Meslin (Michel), L’expérience humaine du divin. Fondements d’une anthropologie religieuse, Paris, Cerf, collection « Cogitatio Fidei » (n. 150), 1988, p. 23.

« On [distingue] cinq sens principaux du mot religion.

« – Un sens général, proche de la notion antique de religio : la religion est définie comme un système de croyances et de pratiques. Quand nous parlons de la religion chrétienne, de la religion musulmane, nous désignons ainsi un système organisé de croyances et de rites qui constitue une expérience religieuse collective insérée dans un temps et un espace donnés.

« – Le deuxième sens est complémentaire du premier. Il ne connote plus une expérience religieuse historique parmi d’autres, mais il désigne la valeur idéale que constitue pour ses propres fidèles la “vraie” religion, qui est celles qu’ils pratiquent. Celle-ci apparaît comme un système exclusif, auquel ils se réfèrent et à l’aune duquel ils jugent les autres religions.

« – Le troisième sens est fortement sociologique : la religion, c’est tout le complexe des activités humaines informées par une foi. La religion remplit alors une fonction de légitimation qui permet de rattacher le monde et la société construite par l’homme, et qui forment son réel quotidien, à une réalité dernière, universelle et sacrée. La religion remplit alors une “fonction de cosmisation” […].

« – Le quatrième sens est plus personnel et désigne une piété qui implique non seulement des actes de dévotion envers Dieu mais aussi des actions envers les autres hommes. C’est ainsi que la définit l’apôtre Jacques : “La religion pure et sans souillure auprès de Dieu le Père la voici : visiter les orphelins et les veuves dans l’affliction et se garder sans tache loin du monde” (Jc 1 27).

« – Le cinquième sens, enfin, est d’ordre existentiel, justifiant les attitudes et les actions d’une vie humaine. La religion, “ce sont les impressions, les sentiments et les actes de l’individu livré à la solitude, pour autant qu’il se considère comme étant en rapport avec ce qui lui apparaît comme divin” […]. “La religion est ce pour quoi un homme vit ; un homme peut vivre pour le whisky ou pour des dividendes, pour sa femme et ses enfants ou pour la nouvelle Jérusalem : c’est cela sa religion”. »

Meslin (Michel), L’expérience humaine du divin.
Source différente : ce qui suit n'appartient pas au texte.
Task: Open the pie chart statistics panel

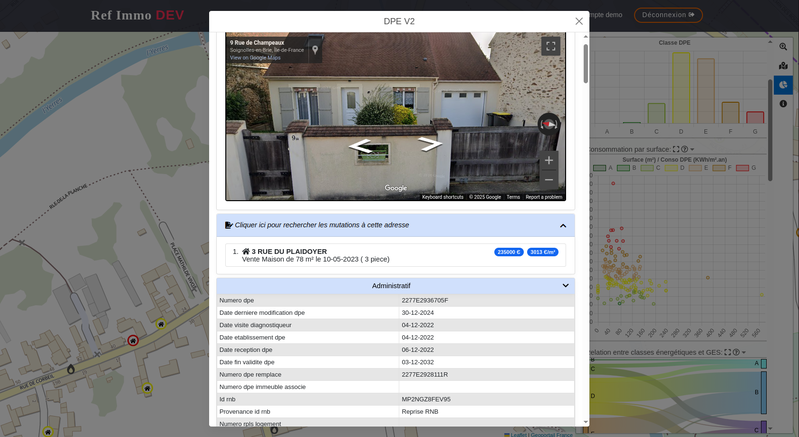Action: click(x=783, y=84)
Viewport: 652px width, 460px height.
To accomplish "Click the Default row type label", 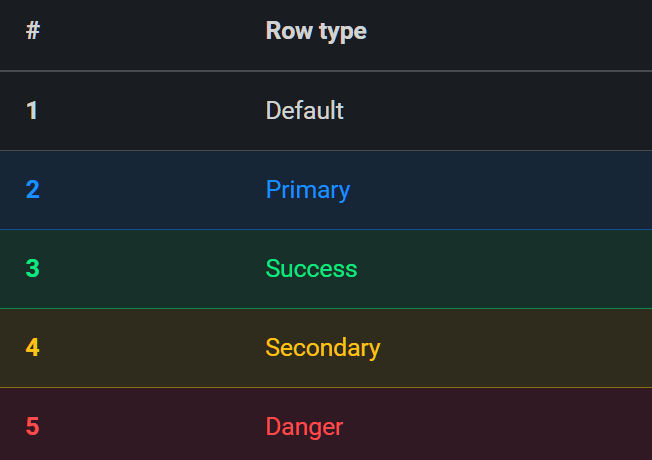I will (x=304, y=111).
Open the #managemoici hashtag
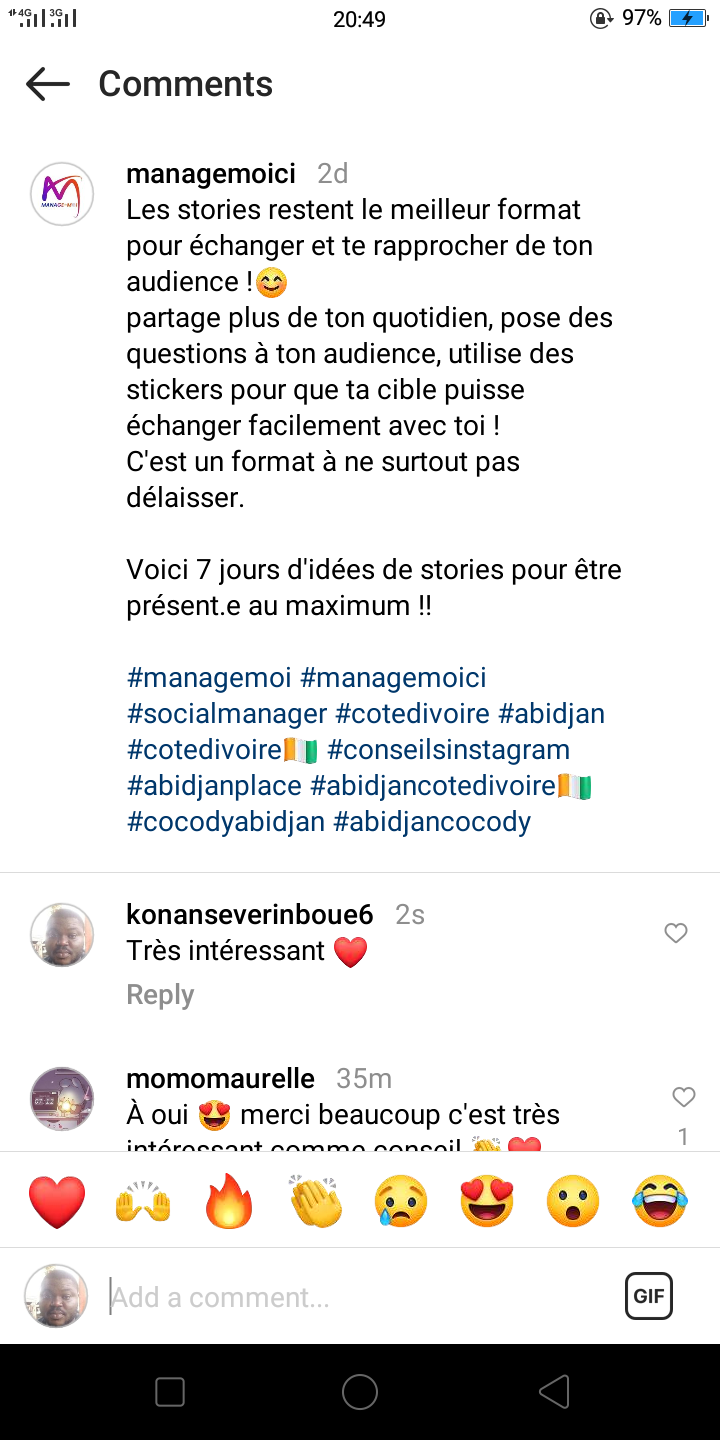Screen dimensions: 720x1440 coord(393,678)
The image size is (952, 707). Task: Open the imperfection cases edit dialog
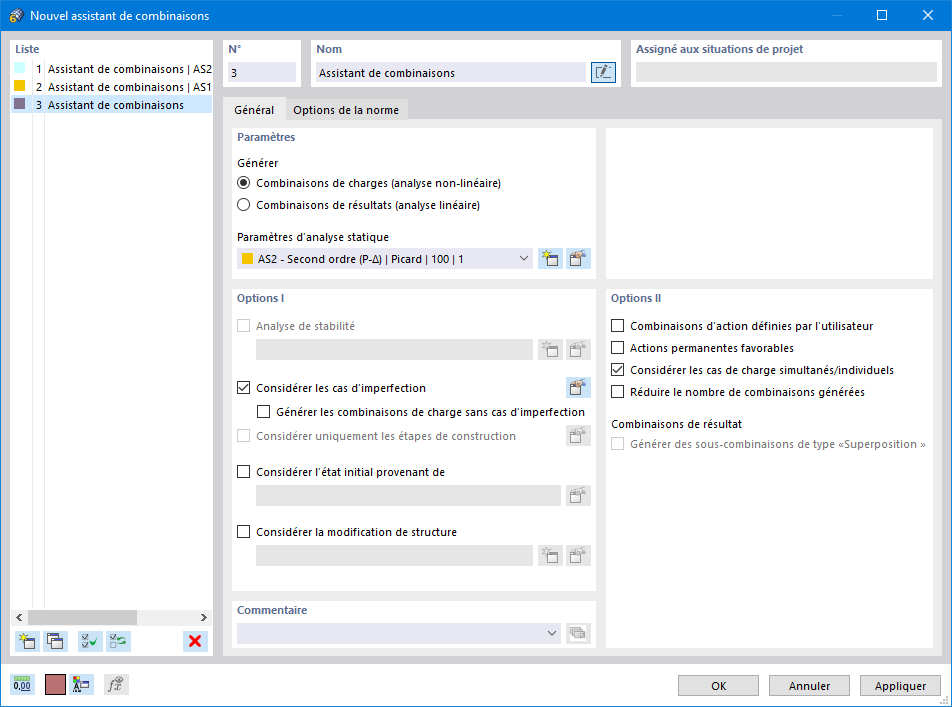[x=578, y=386]
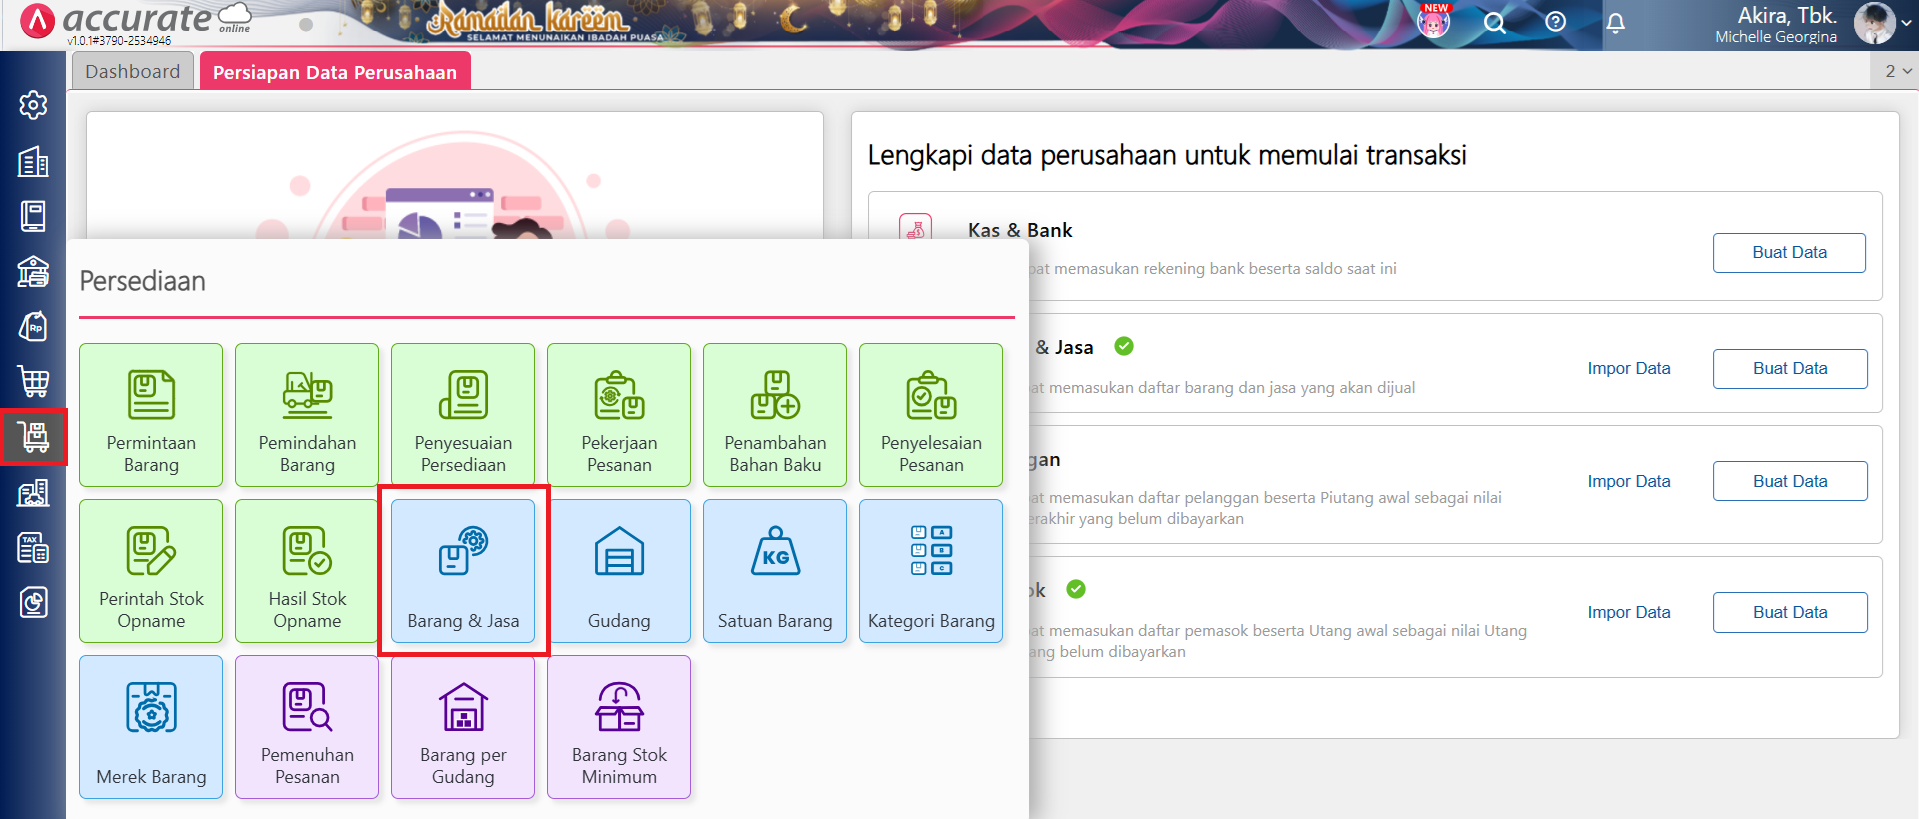Open the notifications bell
The height and width of the screenshot is (819, 1919).
[x=1615, y=23]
Fondements d’une anthropologie religieuse, Paris, Cerf, collection « Cogitatio Fidei » (n. 150), 1988, pp. 43-44.

« Dans toutes les religions, l’homme […] est délivré du poids de sa propre vie. »

Camus (Albert), Le Mythe de Sisyphe. Essai sur l’absurde, Paris, Gallimard, collection « Idées », 1942 (édition 1962), p. 184.

« Une religion est un dispositif idéologique, pratique et symbolique par lequel est constituée, entretenue, développée et contrôlée la conscience (individuelle et collective) de l’appartenance à une lignée croyante particulière. »

Hervieu-Léger (Danièle), La religion pour mémoire, Paris, Cerf, collection « Sciences humaines et religions », 1993, p. 119.

« Presque toutes les religions gravitent autour du problème de l’expiation ; elles surgissent de la conscience que l’homme a de sa culpabilité devant Dieu ; elles constituent une tentative pour mettre fin à ce sentiment de culpabilité, pour surmonter la faute par des œuvres d’expiation que l’on offre à Dieu. L’œuvre d’expiation par laquelle les hommes essayent d’apaiser la divinité et de la rendre favorable est au cœur de l’histoire des religions. »

Ratzinger (Joseph), La foi chrétienne hier et aujourd’hui, traduit de l’allemand par Eugène Ginder et Pierre Schouver, Paris, Cerf, 1985 (édition 1996), p. 198.